Tuttavia, molte sentenze recenti ribaltano questa visione, almeno per i casi in cui la persona ha patologie con forte componente clinica, come l’Alzheimer o forme gravi di demenza.
Le cause legali che stanno cambiando tutto
La Corte d’Appello di Milano, con decisioni significative nel 2025 (es. sentenza n. 1644/2025), ha affermato che quando:
l’assistenza è inscindibilmente collegata alle cure mediche,
la permanenza in RSA è determinata da esigenze cliniche continue,
allora la retta complessiva deve essere considerata una prestazione sanitaria a tutti gli effetti e, come tale, a carico del SSN.
In pratica, significa che le famiglie che hanno pagato rette elevate per anni potrebbero avere diritto al rimborso delle somme versate, perché quello che hanno pagato non era un semplice servizio di assistenza ma parte integrante del percorso di cura.
In seguito a queste pronunce, molte famiglie hanno iniziato a chiedere indietro migliaia o decine di migliaia di euro: alcune azioni collettive e cause singole hanno portato a rimborsi che nel complesso raggiungono anche diverse centinaia di migliaia di euro.
Esempi concreti
Secondo alcune stime e monitoraggi giuridici, in pochi mesi i rimborsi riconosciuti dai giudici ai caregiver e alle famiglie possono essere consistenti: solo nello scorso mese i tribunali hanno emesso decisioni che riconoscono rimborsi per oltre centinaia di migliaia di euro complessivi, con singole cause che superano anche i 100-200mila euro.
Questo fenomeno coinvolge soprattutto casi di pazienti con patologie neurodegenerative per cui l’assistenza quotidiana e le cure infermieristiche sono strettamente integrate e continuative.
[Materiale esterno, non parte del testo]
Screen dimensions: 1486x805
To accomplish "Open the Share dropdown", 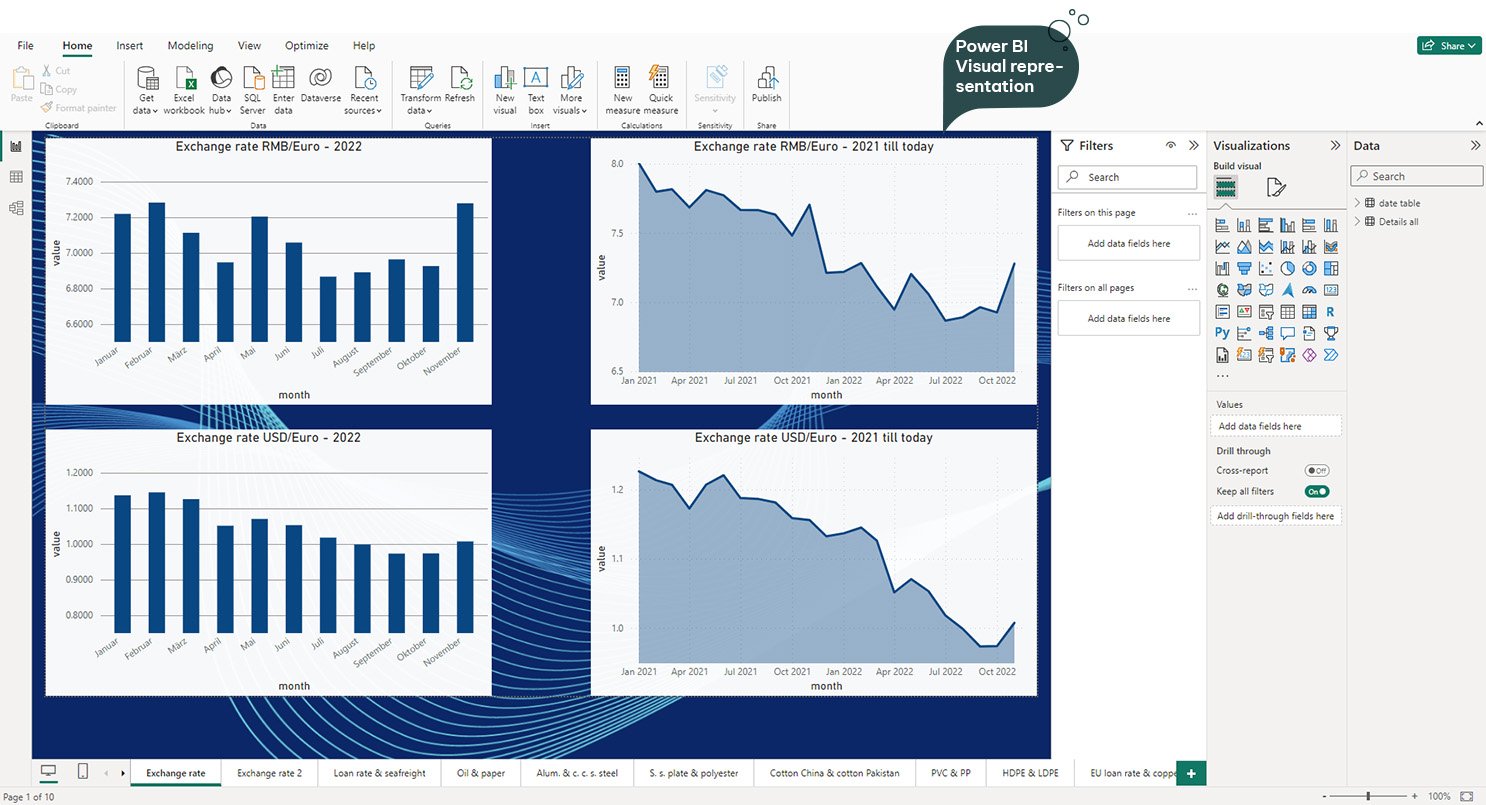I will click(1446, 46).

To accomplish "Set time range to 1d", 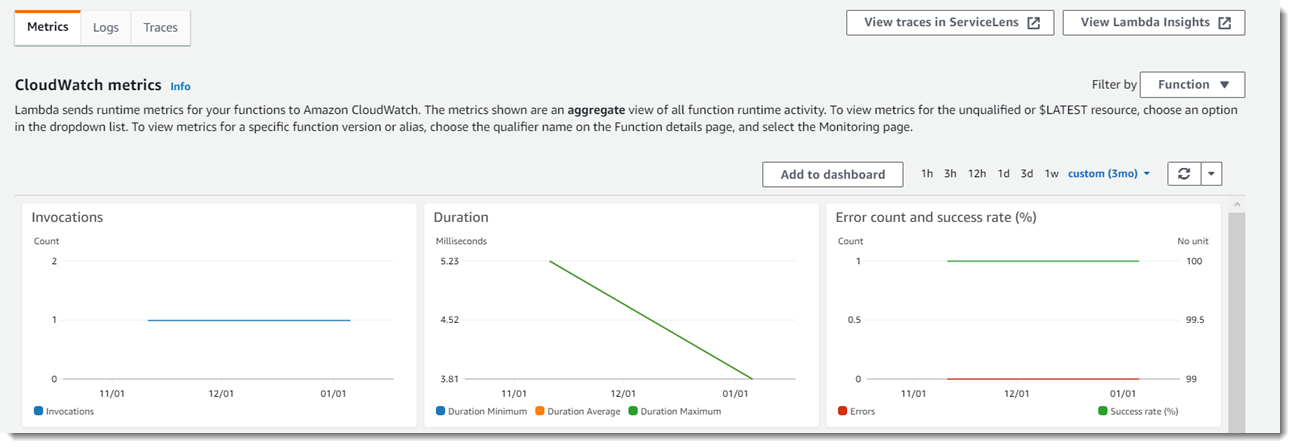I will [1003, 174].
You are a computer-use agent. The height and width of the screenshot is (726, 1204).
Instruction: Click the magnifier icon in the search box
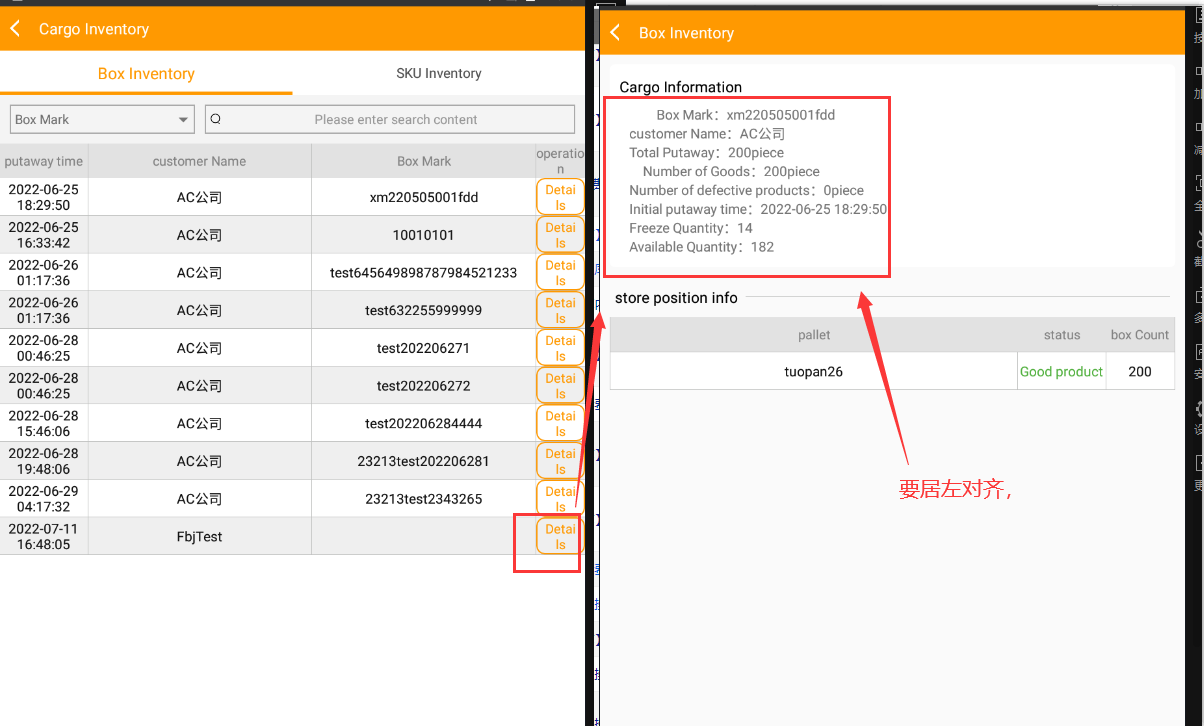click(216, 119)
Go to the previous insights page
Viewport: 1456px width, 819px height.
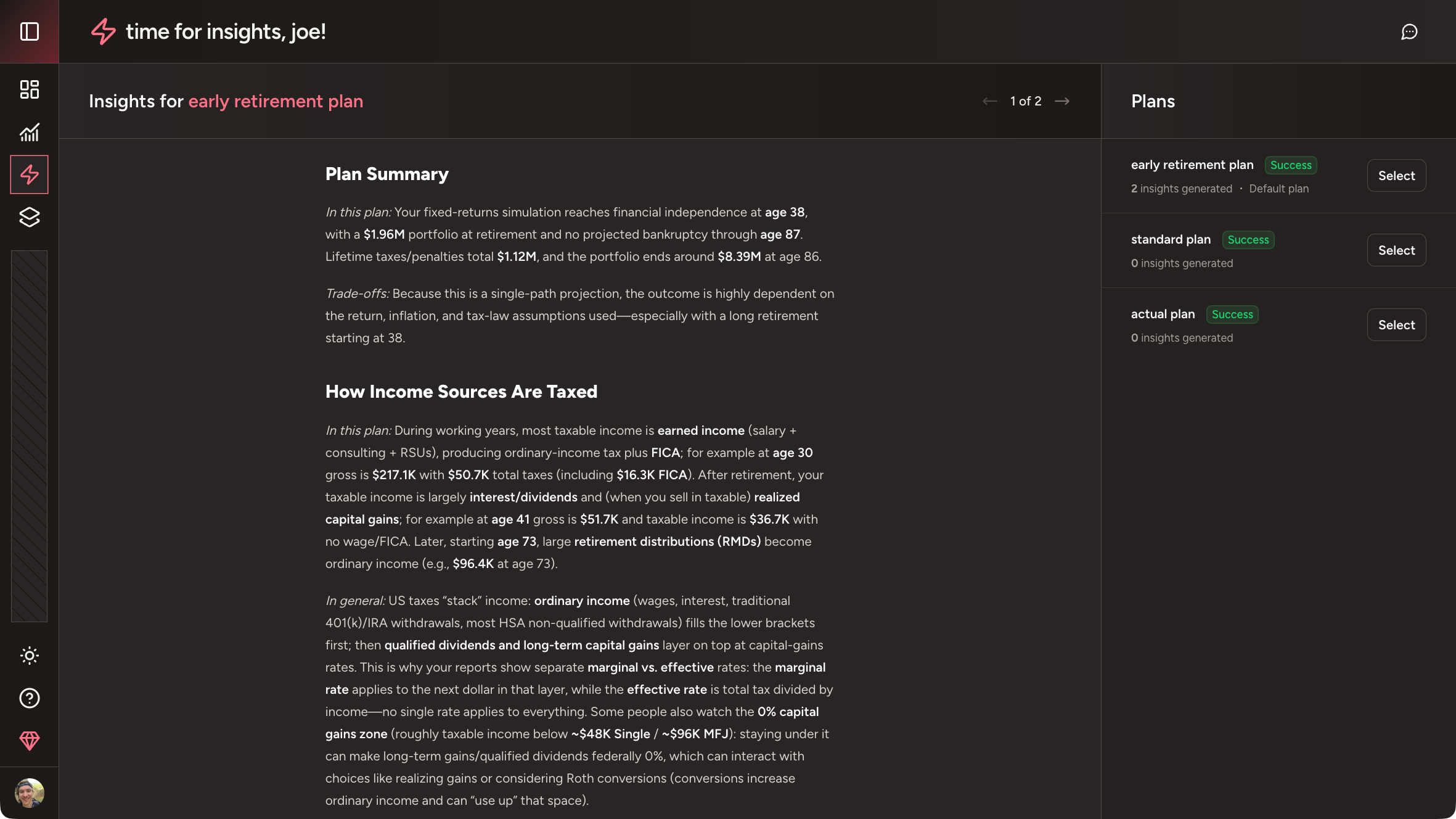tap(989, 101)
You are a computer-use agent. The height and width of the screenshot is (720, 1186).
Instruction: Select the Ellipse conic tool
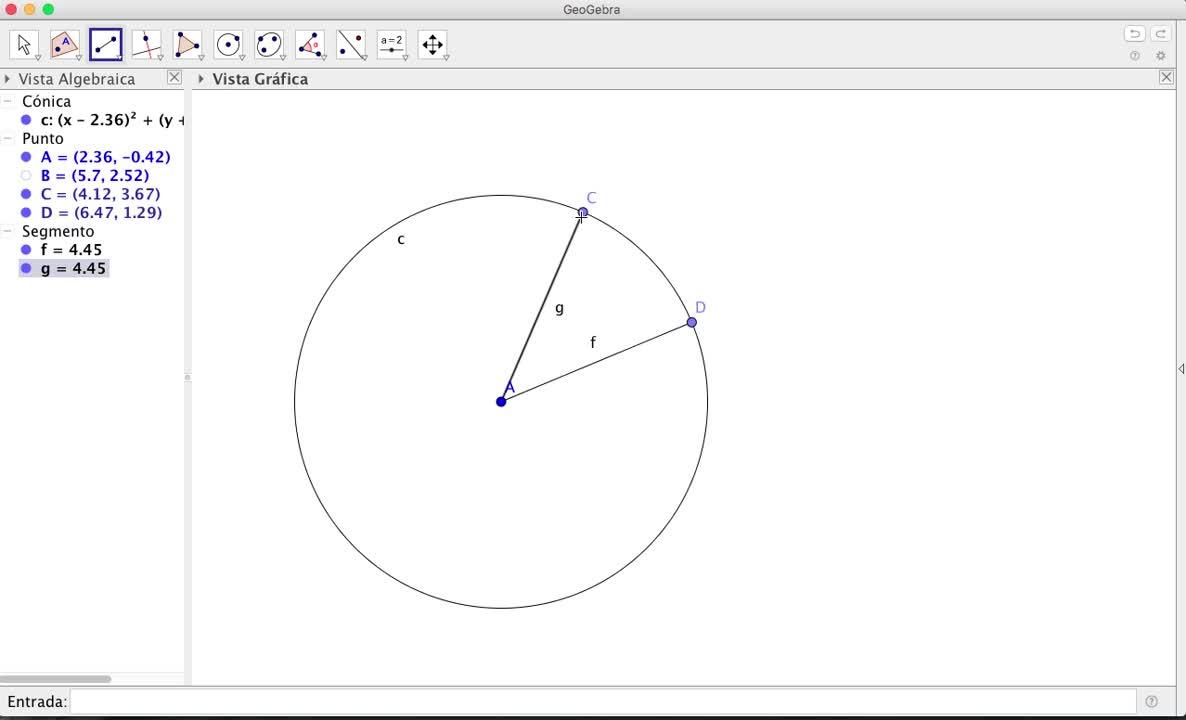(269, 45)
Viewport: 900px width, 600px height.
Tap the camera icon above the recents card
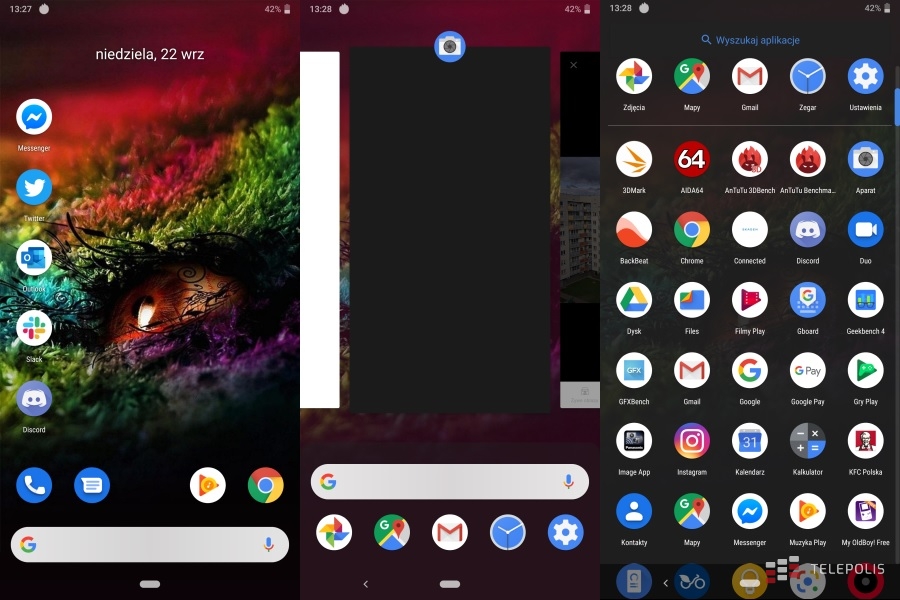click(x=449, y=46)
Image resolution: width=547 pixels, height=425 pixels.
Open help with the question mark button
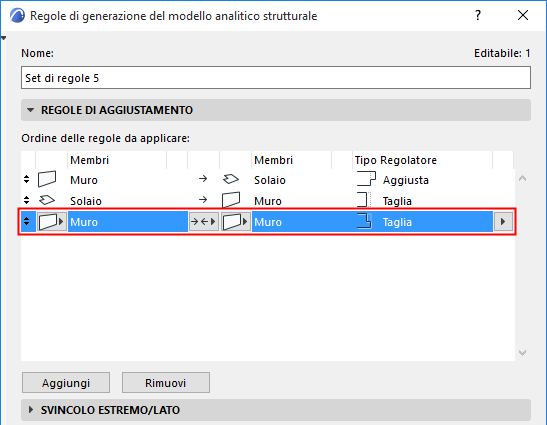[x=478, y=15]
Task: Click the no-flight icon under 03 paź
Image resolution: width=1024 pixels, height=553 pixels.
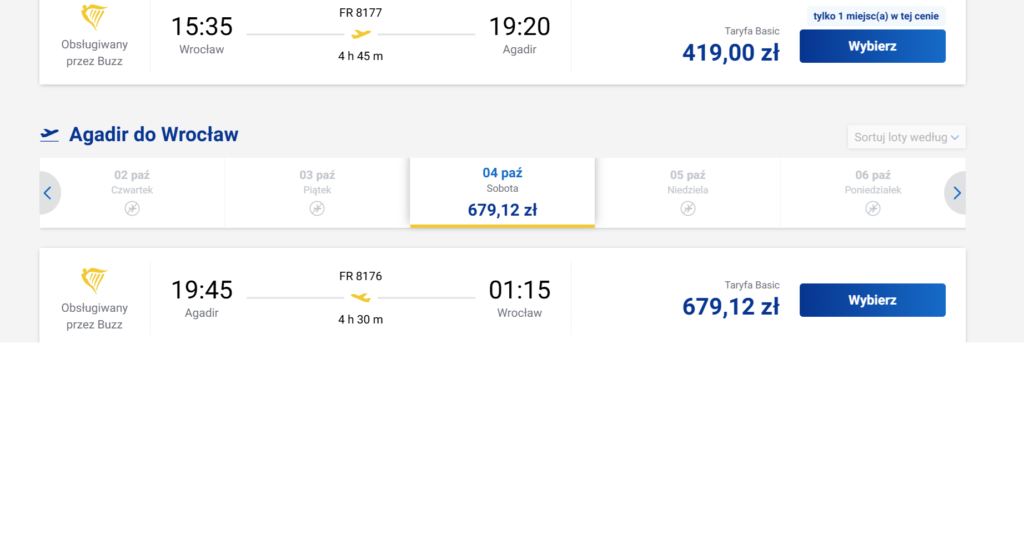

Perché è importante per chi vive questo
Per molto tempo le famiglie sono state lasciate sole con rette che possono superare i 2-3mila euro al mese, spesso senza sapere che in determinate condizioni parte o tutta la spesa avrebbe dovuto essere riconosciuta come presa in carico sanitaria dal SSN.
Oggi, con l’evoluzione della giurisprudenza:
Non si paga più di tasca propria quando l’assistenza è parte fondamentale della cura;
Si può ottenere il rimborso di rette già pagate se si dimostra che la permanenza in RSA aveva prevalente carattere sanitario;
Le famiglie stanno iniziando a rivolgersi a legali o associazioni di tutela proprio per far valere questi diritti.
Cos’è cambiato davvero
La novità giuridica fondamentale è la conferma del principio che:
Quando l’assistenza quotidiana è parte integrante della cura medica (e quindi non è possibile distinguere nettamente tra sanitario e “solo” assistenziale), la retta complessiva deve essere coperta dal Servizio Sanitario Nazionale e non può gravare sui bilanci familiari.
Questo orientamento, partito da Milano, potrebbe estendersi ad altri Tribunali d’Italia e cambiare profondamente il modo in cui vengono gestite le RSA e le spese connesse.